Data extract:

━━━━━━━━━━━━━━━━━━━━

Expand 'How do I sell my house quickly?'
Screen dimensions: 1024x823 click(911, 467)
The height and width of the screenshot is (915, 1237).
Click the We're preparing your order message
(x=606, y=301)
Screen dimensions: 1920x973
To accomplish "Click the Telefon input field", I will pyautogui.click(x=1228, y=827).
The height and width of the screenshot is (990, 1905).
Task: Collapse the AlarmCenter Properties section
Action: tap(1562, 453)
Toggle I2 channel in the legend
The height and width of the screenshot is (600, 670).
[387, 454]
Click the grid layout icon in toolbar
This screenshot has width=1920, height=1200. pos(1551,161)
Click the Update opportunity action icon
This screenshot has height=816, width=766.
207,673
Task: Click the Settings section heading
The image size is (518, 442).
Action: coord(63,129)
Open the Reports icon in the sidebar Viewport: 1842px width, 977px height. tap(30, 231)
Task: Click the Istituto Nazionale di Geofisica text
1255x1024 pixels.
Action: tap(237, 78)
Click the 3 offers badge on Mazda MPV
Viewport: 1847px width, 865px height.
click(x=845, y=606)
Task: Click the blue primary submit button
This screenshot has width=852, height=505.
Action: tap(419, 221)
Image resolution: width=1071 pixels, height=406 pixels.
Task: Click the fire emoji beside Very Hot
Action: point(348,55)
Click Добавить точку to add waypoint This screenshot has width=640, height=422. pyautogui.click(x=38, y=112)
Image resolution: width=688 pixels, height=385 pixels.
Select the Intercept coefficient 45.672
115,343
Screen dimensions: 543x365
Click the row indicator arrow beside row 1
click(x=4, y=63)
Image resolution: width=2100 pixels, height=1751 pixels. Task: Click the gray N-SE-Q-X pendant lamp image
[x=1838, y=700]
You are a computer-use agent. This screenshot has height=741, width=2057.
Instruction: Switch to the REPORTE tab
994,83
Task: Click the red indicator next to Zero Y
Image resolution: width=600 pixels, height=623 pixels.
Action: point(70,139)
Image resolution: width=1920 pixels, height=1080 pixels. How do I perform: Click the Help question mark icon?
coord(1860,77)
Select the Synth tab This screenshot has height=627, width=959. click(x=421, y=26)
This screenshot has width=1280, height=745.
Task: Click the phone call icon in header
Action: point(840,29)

━━━━━━━━━━━━━━━━━━━━

Task: Retype all of the lines above exactly.

Exercise result:
Expand 'How do I sell my house quickly?'
Screen dimensions: 1024x823 click(911, 467)
The height and width of the screenshot is (915, 1237).
Click the We're preparing your order message
(x=606, y=301)
Screen dimensions: 1920x973
To accomplish "Click the Telefon input field", I will pyautogui.click(x=1228, y=827).
The height and width of the screenshot is (990, 1905).
Task: Collapse the AlarmCenter Properties section
Action: tap(1562, 453)
Toggle I2 channel in the legend
The height and width of the screenshot is (600, 670).
[387, 454]
Click the grid layout icon in toolbar
This screenshot has width=1920, height=1200. pos(1551,161)
Click the Update opportunity action icon
This screenshot has height=816, width=766.
207,673
Task: Click the Settings section heading
The image size is (518, 442).
Action: coord(63,129)
Open the Reports icon in the sidebar Viewport: 1842px width, 977px height. tap(30, 231)
Task: Click the Istituto Nazionale di Geofisica text
1255x1024 pixels.
Action: tap(237, 78)
Click the 3 offers badge on Mazda MPV
Viewport: 1847px width, 865px height.
click(x=845, y=606)
Task: Click the blue primary submit button
This screenshot has width=852, height=505.
Action: tap(419, 221)
Image resolution: width=1071 pixels, height=406 pixels.
Task: Click the fire emoji beside Very Hot
Action: point(348,55)
Click Добавить точку to add waypoint This screenshot has width=640, height=422. pyautogui.click(x=38, y=112)
Image resolution: width=688 pixels, height=385 pixels.
Select the Intercept coefficient 45.672
115,343
Screen dimensions: 543x365
Click the row indicator arrow beside row 1
click(x=4, y=63)
Image resolution: width=2100 pixels, height=1751 pixels. Task: Click the gray N-SE-Q-X pendant lamp image
[x=1838, y=700]
You are a computer-use agent. This screenshot has height=741, width=2057.
Instruction: Switch to the REPORTE tab
994,83
Task: Click the red indicator next to Zero Y
Image resolution: width=600 pixels, height=623 pixels.
Action: point(70,139)
Image resolution: width=1920 pixels, height=1080 pixels. How do I perform: Click the Help question mark icon?
coord(1860,77)
Select the Synth tab This screenshot has height=627, width=959. click(x=421, y=26)
This screenshot has width=1280, height=745.
Task: Click the phone call icon in header
Action: point(840,29)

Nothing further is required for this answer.